Mieko Kusanagi, 61, makes breakfast for her mother every morning, two years after Tsuya Takahashi, 89, disappeared.
Mother and daughter had lived together. Five years ago, the mother began showing signs of dementia. One morning Mieko woke to find her mother’s futon empty. She had wandered off.
It’s a growing problem, says Josei Seven (July 3). In 2013, no fewer than 10,322 elderly people suffering from dementia were reported missing. A dramatic instance came to light earlier this year. In 1996, an elderly man collapsed on the street in Sayama, Saitama Prefecture. Unable to tell police who he was or where he lived, he was taken to a nursing care facility – and remained there for 18 years, until he happened to be featured in a TV program on the issue and was recognized by his family.

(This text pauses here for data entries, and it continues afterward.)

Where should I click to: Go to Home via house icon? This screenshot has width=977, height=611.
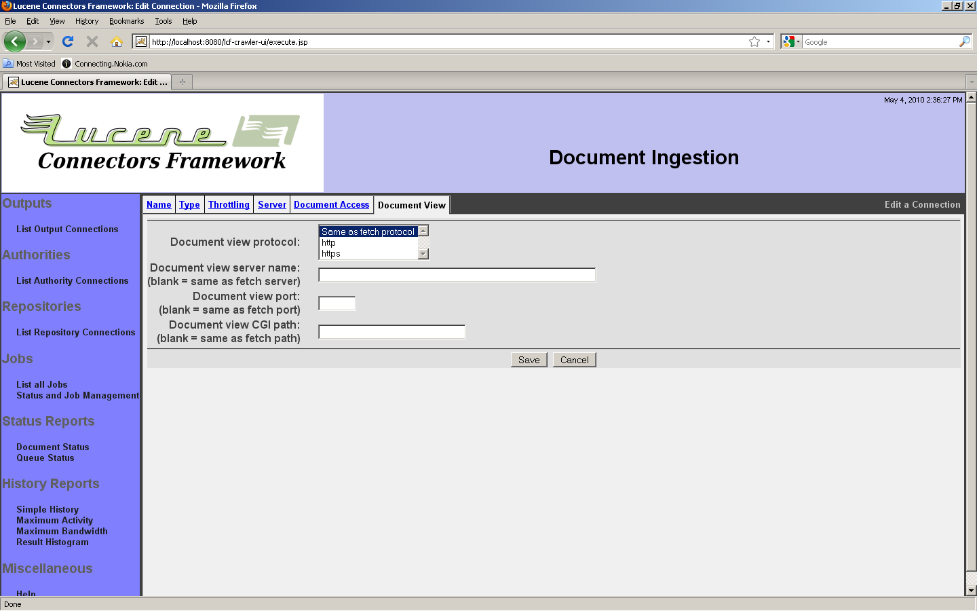click(x=117, y=41)
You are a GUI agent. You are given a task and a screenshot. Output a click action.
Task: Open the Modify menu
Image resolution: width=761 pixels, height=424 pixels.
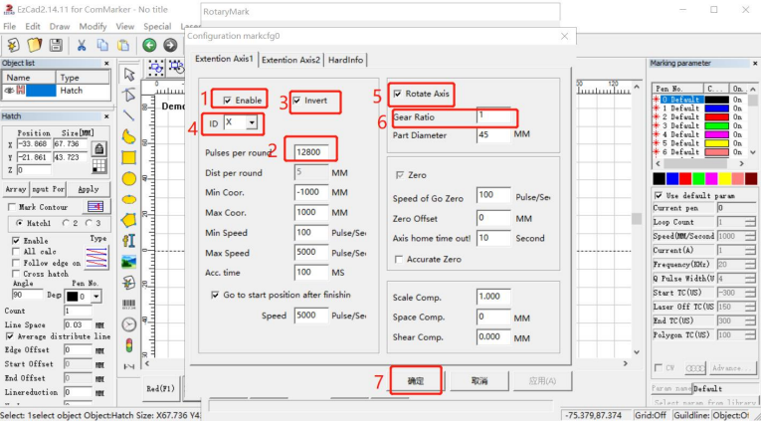93,26
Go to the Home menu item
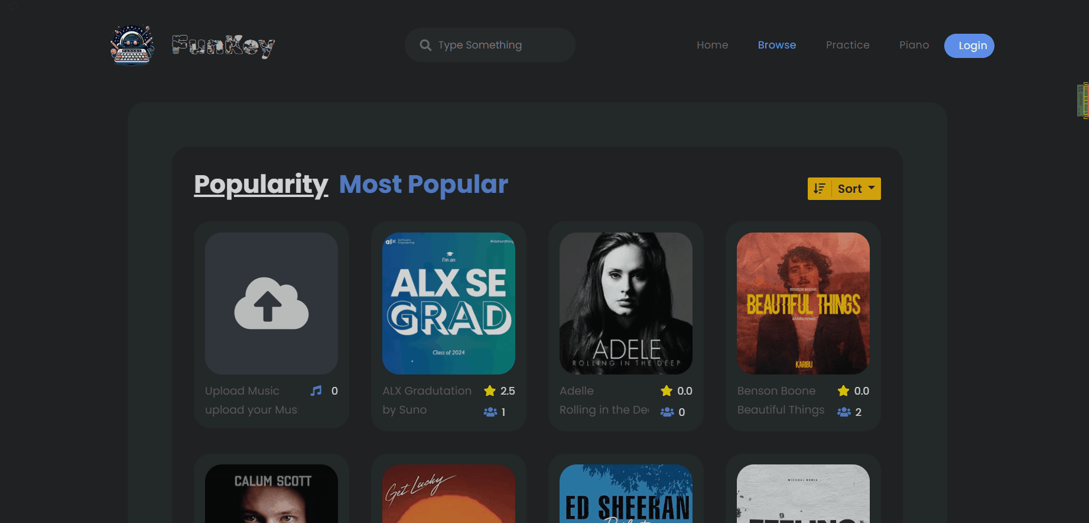This screenshot has height=523, width=1089. 712,45
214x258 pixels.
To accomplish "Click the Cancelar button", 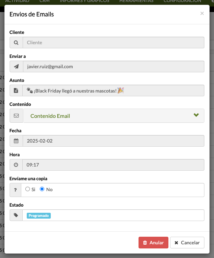I will tap(187, 243).
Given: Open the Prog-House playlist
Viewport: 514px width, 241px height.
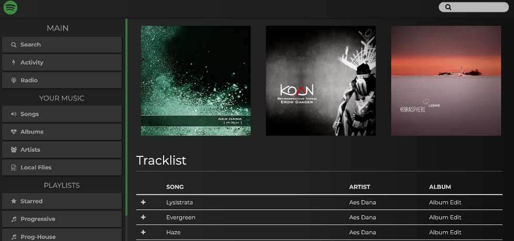Looking at the screenshot, I should tap(62, 235).
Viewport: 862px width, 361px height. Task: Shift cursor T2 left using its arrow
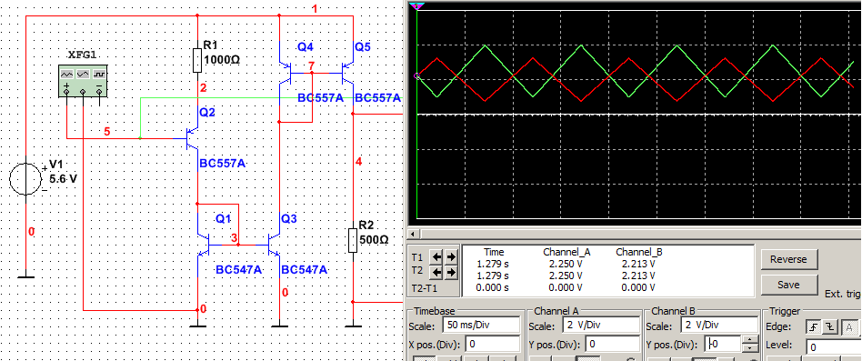(436, 272)
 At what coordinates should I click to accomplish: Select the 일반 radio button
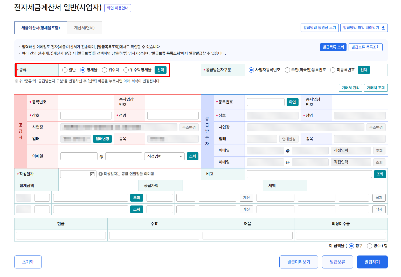pos(65,70)
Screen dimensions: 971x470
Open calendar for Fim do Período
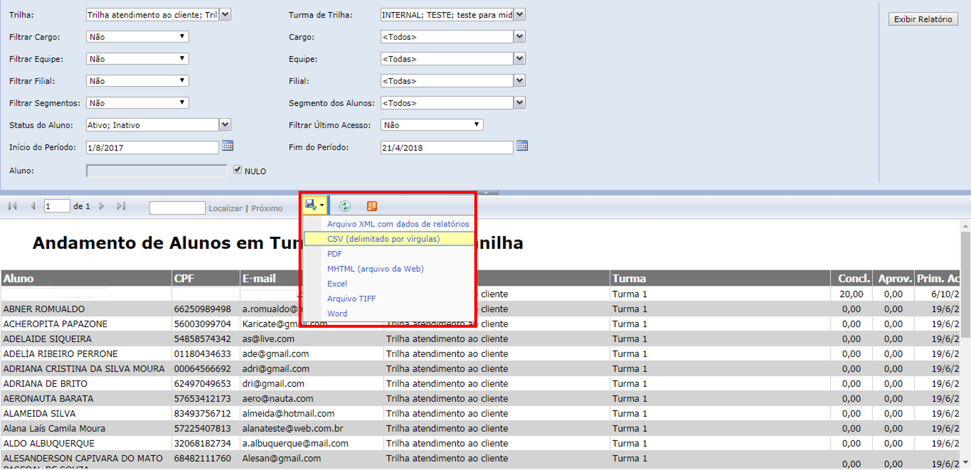[x=522, y=146]
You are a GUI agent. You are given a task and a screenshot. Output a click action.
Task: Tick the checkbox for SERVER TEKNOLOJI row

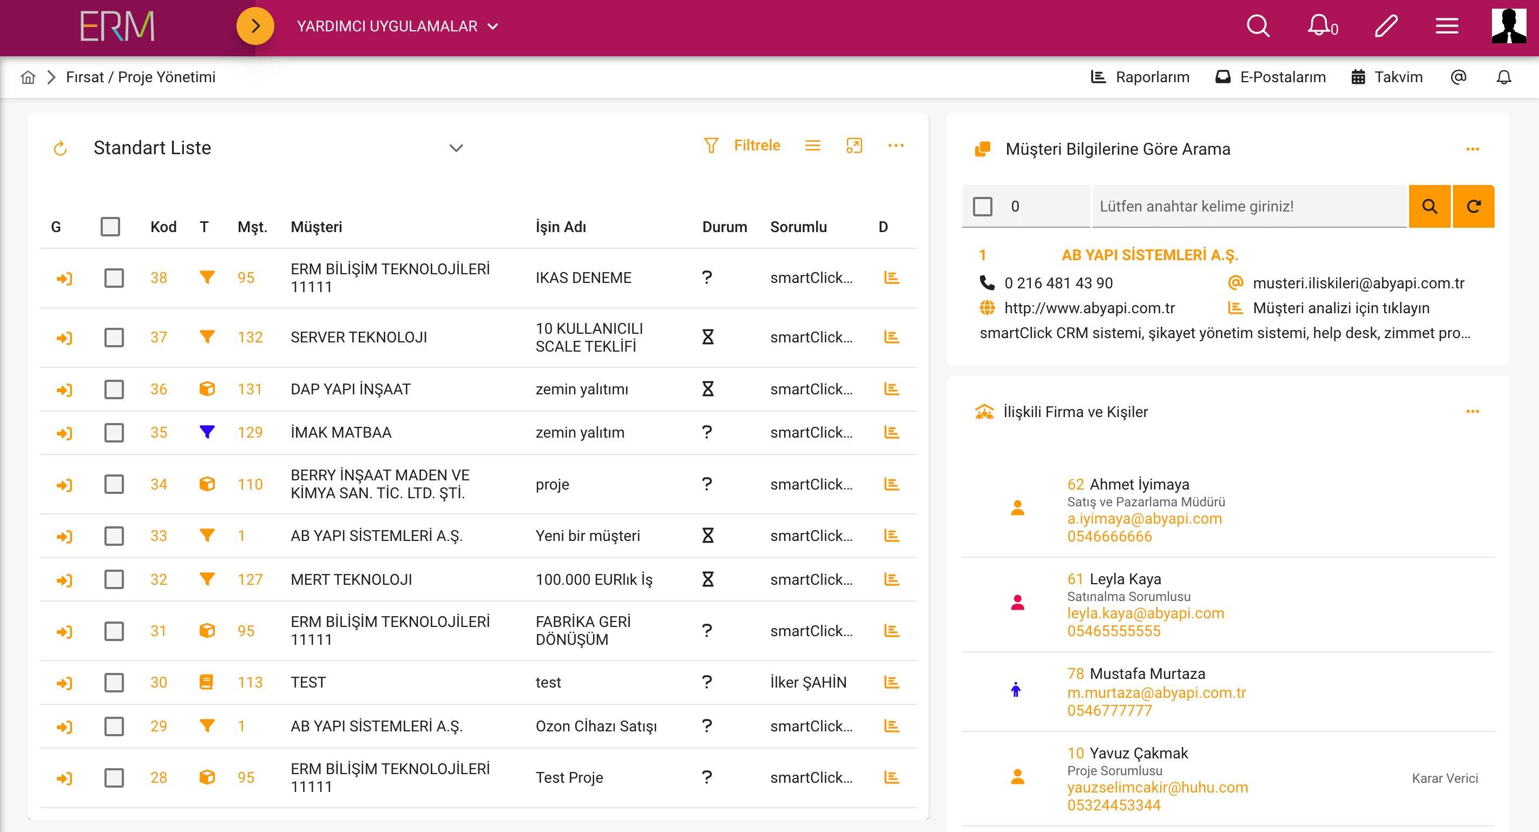pos(114,337)
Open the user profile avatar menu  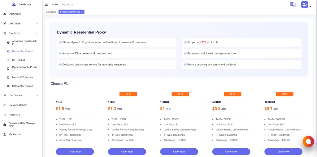305,5
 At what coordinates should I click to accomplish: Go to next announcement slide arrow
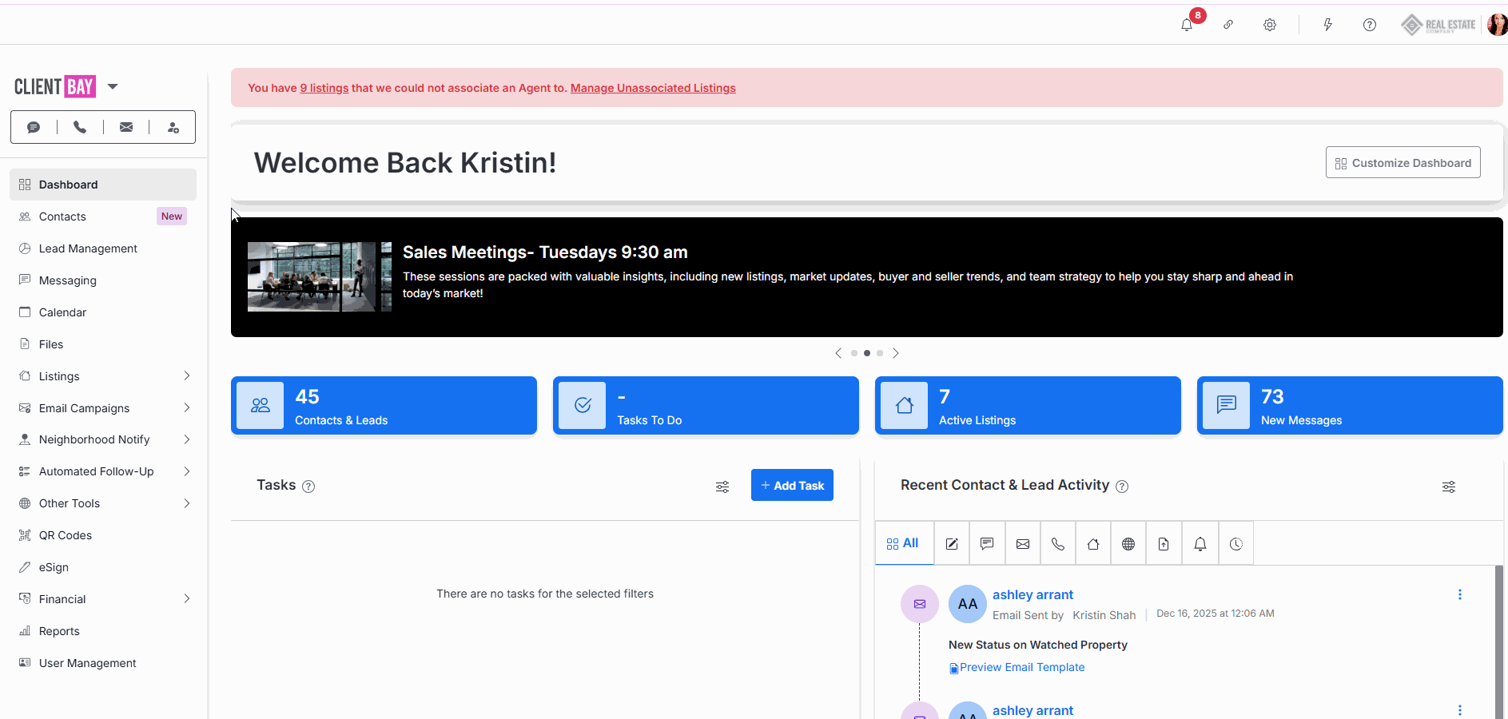[x=896, y=353]

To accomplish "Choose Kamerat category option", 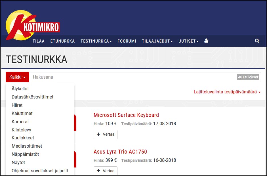I will [20, 121].
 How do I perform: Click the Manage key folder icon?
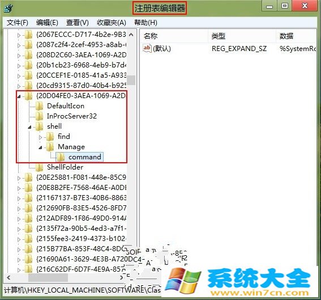pyautogui.click(x=50, y=147)
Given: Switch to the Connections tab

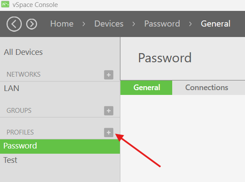Looking at the screenshot, I should (x=207, y=88).
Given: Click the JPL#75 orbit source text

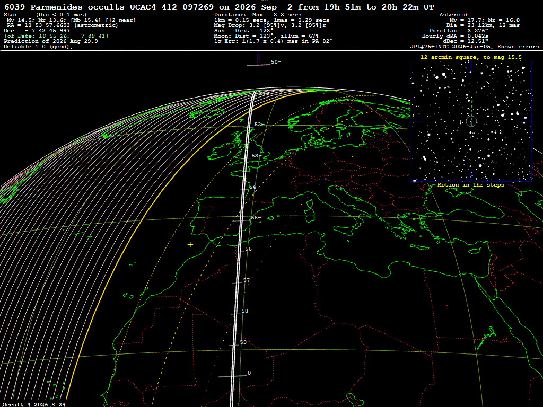Looking at the screenshot, I should click(475, 47).
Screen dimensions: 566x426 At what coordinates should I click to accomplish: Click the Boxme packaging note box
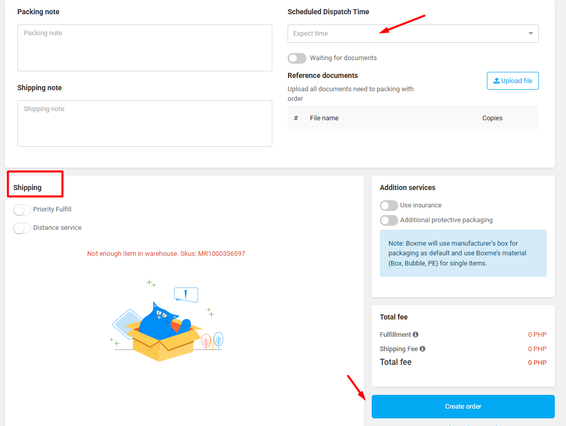click(x=462, y=253)
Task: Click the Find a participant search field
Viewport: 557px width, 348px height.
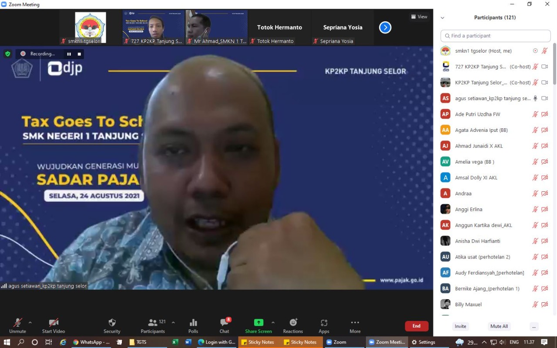Action: pyautogui.click(x=496, y=36)
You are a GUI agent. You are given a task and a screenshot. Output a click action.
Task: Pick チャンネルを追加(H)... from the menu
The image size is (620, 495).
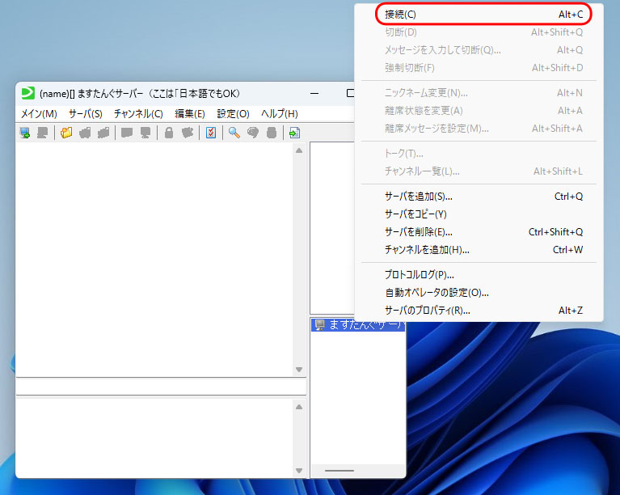(427, 250)
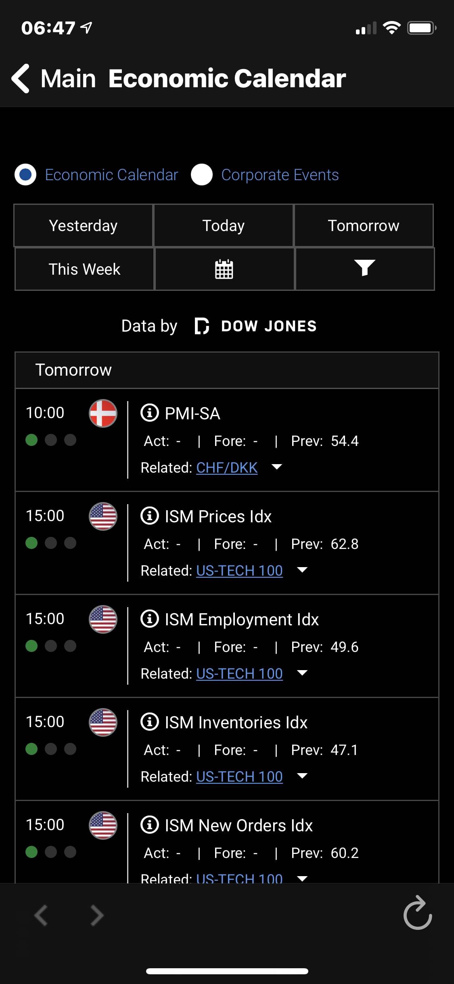Tap the info icon beside PMI-SA
This screenshot has width=454, height=984.
click(x=149, y=413)
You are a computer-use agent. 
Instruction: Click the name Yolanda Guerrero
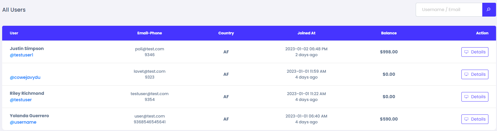click(29, 116)
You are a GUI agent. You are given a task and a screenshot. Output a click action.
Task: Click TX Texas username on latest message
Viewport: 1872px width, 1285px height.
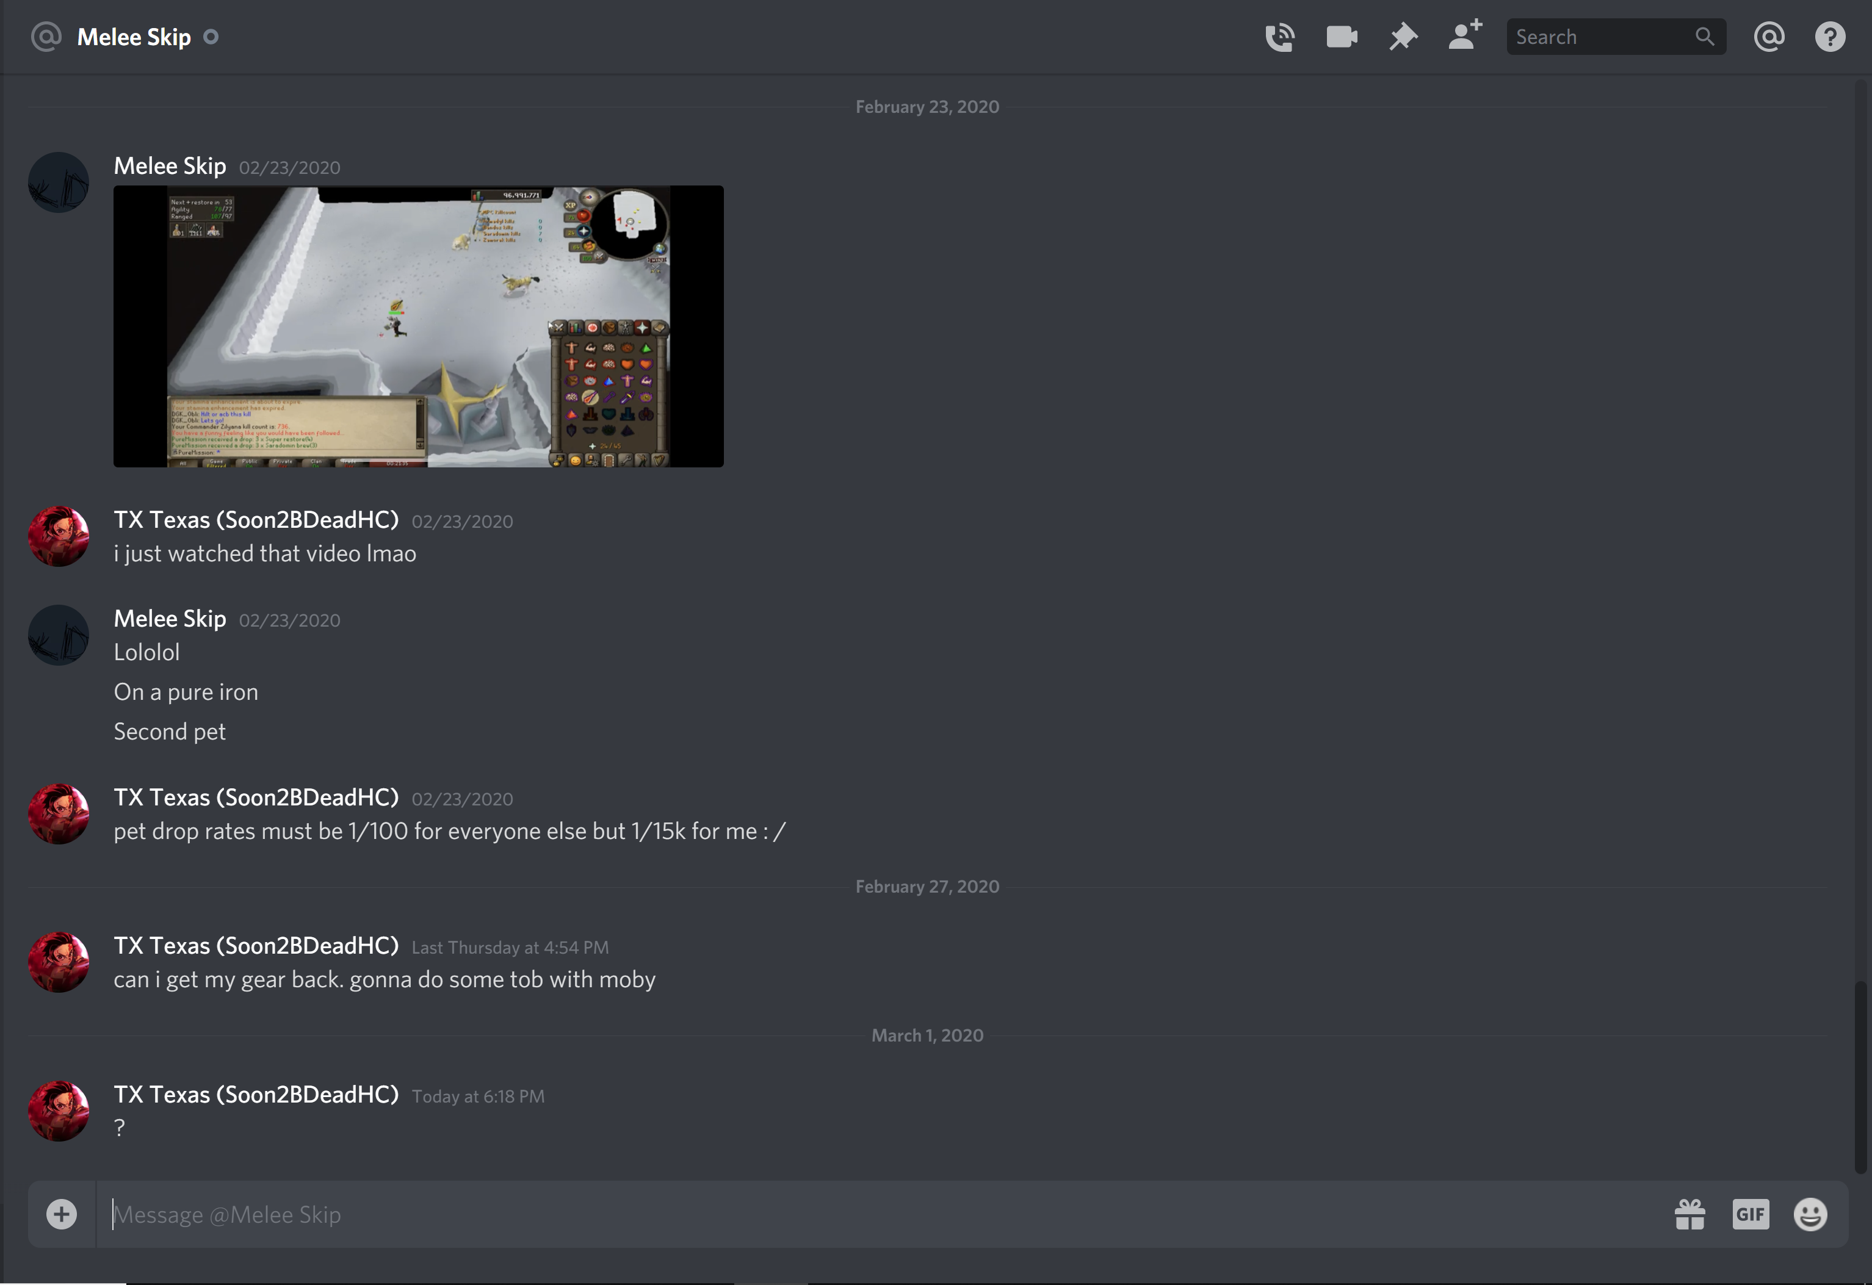[x=255, y=1094]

The 2013 figure represents a rise of 715 over 2012. Most of those who wander off are soon found, but 155 remain unaccounted for and 388 are known to have died. “The tip of the iceberg,” says one expert Josei Seven speaks to, given that many families search on their own without enlisting the police.
This may be the most terrifying of all the various consequences of the rapid aging of the population. How is society to cope with tens of thousands – for the number is sure to rise – of lost people who quite literally do not know who they are? How are families to cope?
Mieko Kusanagi lives in rural Akita Prefecture. Tsuya, her mother, was known locally for her sewing skills, and used to do tailoring work for the neighbors. As she aged she began to have difficulty getting about. Mieko got her a walker to give her some degree of mobility. When Tsuya’s mind began to give way, Mieko wrote her name and address on the walker, so that wherever she went, she could be easily brought back. For two years they managed. On a morning in April 2012 when Mieko awoke to find her mother gone, she was at first not unduly alarmed. “She’ll be back,” she thought, and proceeded to make breakfast as usual.
Four hours passed before she and a brother finally decided to call the police. Three days later the police admitted defeat. Mieko and her brother continued searching on their own. It was rice-planting season, but the neighbors laid aside their work and helped. Posters were printed – some 20,000 of them – and distributed. They brought a few leads – all followed up; all dead ends.
What do you do? You have to do something. In sheer desperation Mieko turned to fortune-tellers. “I see a pig sty,” said one. Search parties fanned out to peer into pig sties. They saw pigs.
Tsuya Takahashi remains missing. And every morning Mieko prepares breakfast for her.